1550 Tito

Discovery
- Discovered by: M. B. Protitch
- Discovery site: Belgrade Obs.
- Discovery date: 29 November 1937

Designations
- Named after: Josip Broz Tito (statesman)
- Alternative designations: 1937 WD · 1941 XA 1941 YE · 1945 WB 1949 UR · 1983 CG_{3}
- Minor planet category: main-belt · (middle)

Orbital characteristics
- Epoch 4 September 2017 (JD 2458000.5)
- Uncertainty parameter 0
- Observation arc: 79.34 yr (28,979 days)
- Aphelion: 3.3418 AU
- Perihelion: 1.7471 AU
- Semi-major axis: 2.5444 AU
- Eccentricity: 0.3134
- Orbital period (sidereal): 4.06 yr (1,482 days)
- Mean anomaly: 256.39°
- Mean motion: 0° 14^{m} 34.08^{s} / day
- Inclination: 8.8802°
- Longitude of ascending node: 64.500°
- Argument of perihelion: 311.14°

Physical characteristics
- Dimensions: 9.47±2.13 km 11.391±0.108 km 11.45±0.28 km 11.98±0.15 km 12.39 km (calculated) 12.431±0.062 km 12.88±2.28 km 13.652±2.335 km
- Synodic rotation period: 30±1 h 54.2±0.3 h 54.53±0.01 h
- Geometric albedo: 0.181±0.055 0.20 (assumed) 0.2021±0.0196 0.22±0.09 0.239±0.007 0.25±0.10 0.257±0.045
- Spectral type: SMASS = S · S
- Absolute magnitude (H): 11.8 · 11.9 · 11.96±0.39 · 12.12

= 1550 Tito =

Asteroid

1550 Tito (provisional designation ') is a stony asteroid from the middle region of the asteroid belt, approximately 12 kilometers in diameter. It was discovered on 29 November 1937, by Serbian astronomer Milorad B. Protić at the Belgrade Astronomical Observatory in Serbia. It was named for Yugoslavian statesman Josip Broz Tito.
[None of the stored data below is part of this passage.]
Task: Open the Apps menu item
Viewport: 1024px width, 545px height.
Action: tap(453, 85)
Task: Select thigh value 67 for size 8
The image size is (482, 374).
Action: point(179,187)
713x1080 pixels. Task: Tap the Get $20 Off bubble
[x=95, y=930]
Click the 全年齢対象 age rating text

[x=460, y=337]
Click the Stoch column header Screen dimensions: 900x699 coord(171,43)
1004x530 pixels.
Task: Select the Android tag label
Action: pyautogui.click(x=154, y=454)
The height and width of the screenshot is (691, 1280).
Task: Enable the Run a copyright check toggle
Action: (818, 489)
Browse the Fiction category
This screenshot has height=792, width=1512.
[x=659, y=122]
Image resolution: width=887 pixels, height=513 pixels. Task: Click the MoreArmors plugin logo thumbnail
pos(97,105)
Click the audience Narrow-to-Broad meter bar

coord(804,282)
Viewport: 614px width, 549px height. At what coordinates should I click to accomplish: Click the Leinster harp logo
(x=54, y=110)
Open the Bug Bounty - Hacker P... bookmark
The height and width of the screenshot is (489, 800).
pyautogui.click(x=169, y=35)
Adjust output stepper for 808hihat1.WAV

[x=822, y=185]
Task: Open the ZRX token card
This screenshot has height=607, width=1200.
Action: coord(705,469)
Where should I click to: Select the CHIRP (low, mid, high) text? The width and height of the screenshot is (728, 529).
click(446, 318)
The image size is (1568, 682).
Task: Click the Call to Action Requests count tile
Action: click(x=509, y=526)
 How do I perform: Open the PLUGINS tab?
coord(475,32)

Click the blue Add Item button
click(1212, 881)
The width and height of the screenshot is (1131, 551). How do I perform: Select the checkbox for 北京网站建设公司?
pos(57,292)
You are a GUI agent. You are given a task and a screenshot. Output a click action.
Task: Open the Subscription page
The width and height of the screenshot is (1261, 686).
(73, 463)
== Classification and orbit ==

Tito orbits the Sun at a distance of 1.7–3.3 AU once every 4 years and 1 month (1,482 days). Its orbit has an eccentricity of 0.31 and an inclination of 9° with respect to the ecliptic. Tito's observation arc begins 4 years after its official discovery observation, with its first used observation taken at Belgrade in 1941. No precoveries were taken and no prior identifications were made.

== Physical characteristics ==

In the SMASS classification, Tito is characterized as a common S-type asteroid.

=== Rotation period ===

Tito has a rotation period of approximately 54 hours. While this does not make it a slow rotator, it has a significantly longer period than the vast majority of minor planets, which typically spin every 2 to 20 hours around their axis. Rotational lightcurves of Tito were obtained from photometric observations by Walter R. Cooney Jr. in January 2003, who derived a period of 54.2 hours (Δmag 0.23, U=2), by Raymond Poncy in December 2006, who obtained a shorter, provisional period of 30 hours (Δmag 0.16, U=2), and by David Higgins in December 2010, who derived a period of 54.53 hours (Δmag 0.40, U=2).

=== Diameter and albedo ===

According to the surveys carried out by the Spitzer Space Telescope, the Japanese Akari satellite, and NASA's Wide-field Infrared Survey Explorer with its subsequent NEOWISE mission, Tito measures between 9.47 and 13.652 kilometers in diameter, and its surface has an albedo between 0.181 and 0.257. The Collaborative Asteroid Lightcurve Link assumes a standard albedo for stony asteroids of 0.20 and calculates a diameter of 12.39 kilometers with an absolute magnitude of 11.9.

== Naming ==

Tito was named in honour of Josip Broz Tito (1892–1980), leader of the Yugoslavian resistance during the World War II, early enthusiast of the United Nations, and president of former Yugoslavia. The official was published by the Minor Planet Center on 30 January 1964 (M.P.C. 2277).